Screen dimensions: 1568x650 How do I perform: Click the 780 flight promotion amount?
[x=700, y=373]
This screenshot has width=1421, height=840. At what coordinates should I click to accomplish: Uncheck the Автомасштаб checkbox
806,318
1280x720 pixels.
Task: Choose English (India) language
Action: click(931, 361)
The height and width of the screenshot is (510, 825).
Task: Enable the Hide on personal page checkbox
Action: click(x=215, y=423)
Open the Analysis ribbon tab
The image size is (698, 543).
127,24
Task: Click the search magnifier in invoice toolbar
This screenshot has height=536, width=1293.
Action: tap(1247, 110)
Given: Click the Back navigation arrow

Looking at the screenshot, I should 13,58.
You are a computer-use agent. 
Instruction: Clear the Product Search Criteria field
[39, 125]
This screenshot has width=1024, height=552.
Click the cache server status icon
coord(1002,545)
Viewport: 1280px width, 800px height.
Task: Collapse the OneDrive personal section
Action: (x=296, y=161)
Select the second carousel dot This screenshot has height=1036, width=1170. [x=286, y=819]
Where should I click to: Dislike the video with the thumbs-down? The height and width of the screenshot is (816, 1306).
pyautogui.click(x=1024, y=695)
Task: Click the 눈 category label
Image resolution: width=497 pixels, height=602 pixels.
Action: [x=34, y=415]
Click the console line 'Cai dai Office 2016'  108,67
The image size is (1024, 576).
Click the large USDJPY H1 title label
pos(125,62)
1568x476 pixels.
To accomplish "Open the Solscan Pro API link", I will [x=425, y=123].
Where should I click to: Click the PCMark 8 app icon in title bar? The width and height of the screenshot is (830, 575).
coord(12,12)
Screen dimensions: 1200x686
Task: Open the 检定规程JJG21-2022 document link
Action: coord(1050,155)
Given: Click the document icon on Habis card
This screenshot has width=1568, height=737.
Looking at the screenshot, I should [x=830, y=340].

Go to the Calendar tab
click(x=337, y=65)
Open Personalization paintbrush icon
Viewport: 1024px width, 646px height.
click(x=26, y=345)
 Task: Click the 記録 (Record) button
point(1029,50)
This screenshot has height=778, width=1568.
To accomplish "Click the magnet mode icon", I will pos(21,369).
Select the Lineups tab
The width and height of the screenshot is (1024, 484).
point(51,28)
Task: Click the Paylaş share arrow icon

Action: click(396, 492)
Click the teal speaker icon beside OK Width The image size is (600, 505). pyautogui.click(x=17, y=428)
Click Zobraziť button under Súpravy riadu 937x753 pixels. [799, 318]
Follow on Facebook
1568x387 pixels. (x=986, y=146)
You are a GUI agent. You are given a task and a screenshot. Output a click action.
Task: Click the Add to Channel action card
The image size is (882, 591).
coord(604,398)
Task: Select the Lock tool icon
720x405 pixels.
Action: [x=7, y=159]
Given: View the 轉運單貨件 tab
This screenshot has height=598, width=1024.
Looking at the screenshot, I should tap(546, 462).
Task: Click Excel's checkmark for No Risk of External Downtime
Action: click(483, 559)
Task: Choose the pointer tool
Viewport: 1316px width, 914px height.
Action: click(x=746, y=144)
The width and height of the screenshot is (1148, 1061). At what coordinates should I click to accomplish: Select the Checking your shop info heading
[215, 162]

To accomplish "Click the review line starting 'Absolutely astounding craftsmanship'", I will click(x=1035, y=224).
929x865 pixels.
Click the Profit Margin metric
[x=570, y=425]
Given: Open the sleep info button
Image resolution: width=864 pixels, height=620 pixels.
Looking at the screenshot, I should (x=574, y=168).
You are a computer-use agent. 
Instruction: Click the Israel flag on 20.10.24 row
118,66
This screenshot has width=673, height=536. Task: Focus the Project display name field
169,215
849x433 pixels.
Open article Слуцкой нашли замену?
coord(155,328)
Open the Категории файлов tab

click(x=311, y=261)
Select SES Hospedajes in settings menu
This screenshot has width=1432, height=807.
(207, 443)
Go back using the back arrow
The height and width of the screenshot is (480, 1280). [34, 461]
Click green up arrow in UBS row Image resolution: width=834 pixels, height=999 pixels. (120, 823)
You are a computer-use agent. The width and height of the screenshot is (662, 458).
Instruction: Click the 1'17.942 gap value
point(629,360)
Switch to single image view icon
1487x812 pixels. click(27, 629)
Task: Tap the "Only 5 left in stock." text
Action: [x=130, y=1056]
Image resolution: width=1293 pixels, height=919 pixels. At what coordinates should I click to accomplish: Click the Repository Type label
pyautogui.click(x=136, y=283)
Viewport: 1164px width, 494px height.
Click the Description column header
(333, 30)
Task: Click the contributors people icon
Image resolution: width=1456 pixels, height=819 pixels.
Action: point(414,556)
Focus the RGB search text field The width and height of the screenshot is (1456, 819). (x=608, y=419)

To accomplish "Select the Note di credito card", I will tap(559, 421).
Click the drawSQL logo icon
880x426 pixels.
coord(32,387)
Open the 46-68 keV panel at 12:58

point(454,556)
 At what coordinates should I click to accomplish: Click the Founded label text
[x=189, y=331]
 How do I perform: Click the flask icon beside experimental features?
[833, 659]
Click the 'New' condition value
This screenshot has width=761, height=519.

===============

== About this task ==
Without any alteration, the preceding material should be retyped in full.

== Reply to the exercise ==
Screen dimensions: 1568x650 How do I perform: Click the 780 flight promotion amount?
[x=700, y=373]
This screenshot has width=1421, height=840. At what coordinates should I click to accomplish: Uncheck the Автомасштаб checkbox
806,318
1280x720 pixels.
Task: Choose English (India) language
Action: click(931, 361)
The height and width of the screenshot is (510, 825).
Task: Enable the Hide on personal page checkbox
Action: click(x=215, y=423)
Open the Analysis ribbon tab
The image size is (698, 543).
127,24
Task: Click the search magnifier in invoice toolbar
This screenshot has height=536, width=1293.
Action: tap(1247, 110)
Given: Click the Back navigation arrow

Looking at the screenshot, I should 13,58.
You are a computer-use agent. 
Instruction: Clear the Product Search Criteria field
[39, 125]
This screenshot has width=1024, height=552.
Click the cache server status icon
coord(1002,545)
Viewport: 1280px width, 800px height.
Task: Collapse the OneDrive personal section
Action: (x=296, y=161)
Select the second carousel dot This screenshot has height=1036, width=1170. [x=286, y=819]
Where should I click to: Dislike the video with the thumbs-down? The height and width of the screenshot is (816, 1306).
pyautogui.click(x=1024, y=695)
Task: Click the 눈 category label
Image resolution: width=497 pixels, height=602 pixels.
Action: [x=34, y=415]
Click the console line 'Cai dai Office 2016'  108,67
The image size is (1024, 576).
Click the large USDJPY H1 title label
pos(125,62)
1568x476 pixels.
To accomplish "Open the Solscan Pro API link", I will [x=425, y=123].
Where should I click to: Click the PCMark 8 app icon in title bar? The width and height of the screenshot is (830, 575).
coord(12,12)
Screen dimensions: 1200x686
Task: Open the 检定规程JJG21-2022 document link
Action: coord(1050,155)
Given: Click the document icon on Habis card
This screenshot has width=1568, height=737.
Looking at the screenshot, I should [x=830, y=340].

Go to the Calendar tab
click(x=337, y=65)
Open Personalization paintbrush icon
Viewport: 1024px width, 646px height.
click(x=26, y=345)
 Task: Click the 記録 (Record) button
point(1029,50)
This screenshot has height=778, width=1568.
To accomplish "Click the magnet mode icon", I will pos(21,369).
Select the Lineups tab
The width and height of the screenshot is (1024, 484).
point(51,28)
Task: Click the Paylaş share arrow icon

Action: click(396, 492)
Click the teal speaker icon beside OK Width The image size is (600, 505). pyautogui.click(x=17, y=428)
Click Zobraziť button under Súpravy riadu 937x753 pixels. [799, 318]
Follow on Facebook
1568x387 pixels. (x=986, y=146)
You are a GUI agent. You are given a task and a screenshot. Output a click action.
Task: Click the Add to Channel action card
The image size is (882, 591).
coord(604,398)
Task: Select the Lock tool icon
720x405 pixels.
Action: [x=7, y=159]
Given: View the 轉運單貨件 tab
This screenshot has height=598, width=1024.
Looking at the screenshot, I should tap(546, 462).
Task: Click Excel's checkmark for No Risk of External Downtime
Action: click(483, 559)
Task: Choose the pointer tool
Viewport: 1316px width, 914px height.
Action: click(x=746, y=144)
The width and height of the screenshot is (1148, 1061). At what coordinates should I click to accomplish: Select the Checking your shop info heading
[215, 162]

To accomplish "Click the review line starting 'Absolutely astounding craftsmanship'", I will click(x=1035, y=224).
929x865 pixels.
Click the Profit Margin metric
[x=570, y=425]
Given: Open the sleep info button
Image resolution: width=864 pixels, height=620 pixels.
Looking at the screenshot, I should (x=574, y=168).
You are a computer-use agent. 
Instruction: Click the Israel flag on 20.10.24 row
118,66
This screenshot has width=673, height=536. Task: Focus the Project display name field
169,215
849x433 pixels.
Open article Слуцкой нашли замену?
coord(155,328)
Open the Категории файлов tab

click(x=311, y=261)
Select SES Hospedajes in settings menu
This screenshot has width=1432, height=807.
(207, 443)
Go back using the back arrow
The height and width of the screenshot is (480, 1280). [34, 461]
Click green up arrow in UBS row Image resolution: width=834 pixels, height=999 pixels. (120, 823)
You are a computer-use agent. The width and height of the screenshot is (662, 458).
Instruction: Click the 1'17.942 gap value
point(629,360)
Switch to single image view icon
1487x812 pixels. click(27, 629)
Task: Tap the "Only 5 left in stock." text
Action: [x=130, y=1056]
Image resolution: width=1293 pixels, height=919 pixels. At what coordinates should I click to accomplish: Click the Repository Type label
pyautogui.click(x=136, y=283)
Viewport: 1164px width, 494px height.
Click the Description column header
(333, 30)
Task: Click the contributors people icon
Image resolution: width=1456 pixels, height=819 pixels.
Action: point(414,556)
Focus the RGB search text field The width and height of the screenshot is (1456, 819). (x=608, y=419)

To accomplish "Select the Note di credito card", I will tap(559, 421).
Click the drawSQL logo icon
880x426 pixels.
coord(32,387)
Open the 46-68 keV panel at 12:58

point(454,556)
 At what coordinates should I click to accomplish: Click the Founded label text
[x=189, y=331]
 How do I perform: Click the flask icon beside experimental features?
[833, 659]
Click the 'New' condition value
This screenshot has width=761, height=519.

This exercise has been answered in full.